You pay him another goddamn seven dollars.

“Thank you kindly. Suppose you have an illness, and you’re trying to work out what level of drug dosage will help you recover the fastest. You find the following graph of drug dosage against recovery speed:”

“The overall trend is clearly down. This implies that high drug dosages cause slow recoveries - right? But what if we group people by age?”

“If you’re 20 years old, you want more drugs. If you’re 30 years old, you want more drugs. If you’re 40 years old, you want more drugs. But if you don’t know how old you are, it seems like you want fewer drugs. It’s Simpson’s Paradox again, but wearing a slightly different hat.

“This time the confounder is age. When you say ‘I want fewer drugs so that I recover faster’, what you really mean is ‘I want to be one of these little crosses up in the top-left.’ However, all of those dots in the top-left are 20 years old. If you’re 50 then the way to become one of those dots isn’t to take fewer drugs. It’s to become 20 years old again. There aren’t any dots for 50 year olds who got low doses because doctors know that 50 year olds need high doses in order to recover at all. The graph might become less paradoxical if doctors started experimenting more, but also much much more unethical:

“All this means that you don’t want to ask your doctor to give you a low dose. Instead, you want to be someone who your doctor thinks should have a low dose. Sadly, by the time you’ve been admitted to the ER, you’re all out of agency in that regard.”

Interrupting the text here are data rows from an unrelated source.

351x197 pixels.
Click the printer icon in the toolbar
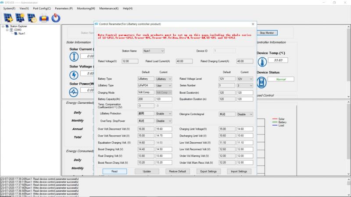tap(44, 18)
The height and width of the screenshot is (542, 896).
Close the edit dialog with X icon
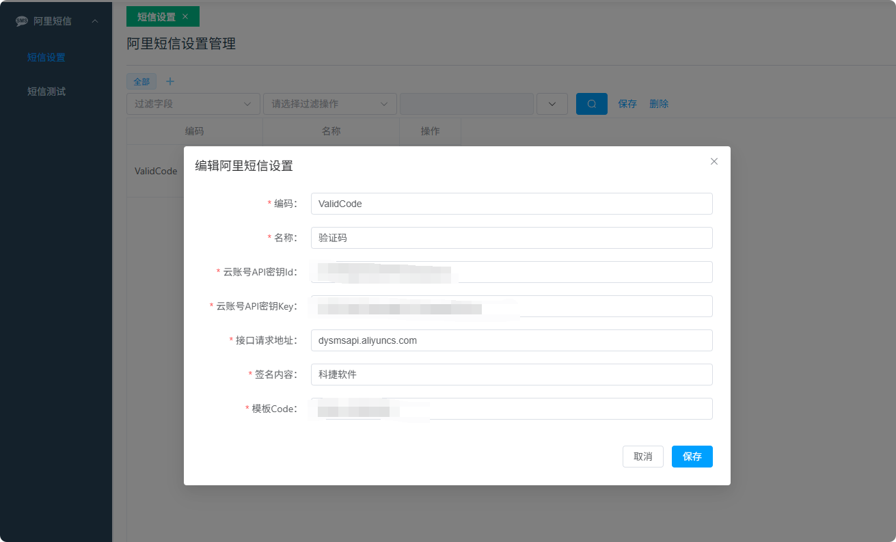(x=714, y=161)
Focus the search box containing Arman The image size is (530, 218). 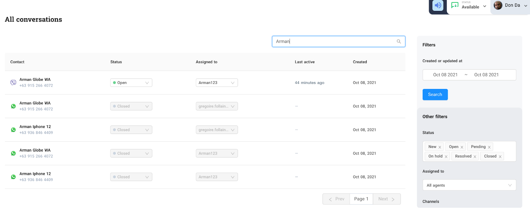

You still have twenty-five minutes out of your second one hour statistical session left. You ask Steveington if you can get a `$7 * 25/60 = $2.92`

refund for the unused time. He says that he’s sorry but he’s unable to bill for fractions of an hour. You fill the time by asking him some questions about Natural Experiments that had been on your mind for a while.

A year later you get a third kidney stone. Sadly there is still no Treatment C, with a 100% success rate for all stones, no questions asked. But you are at least able to choose Treatment B confidently. As the anesthetist puts you under yet again, you feel as content as it is possible to be, given the circumstances.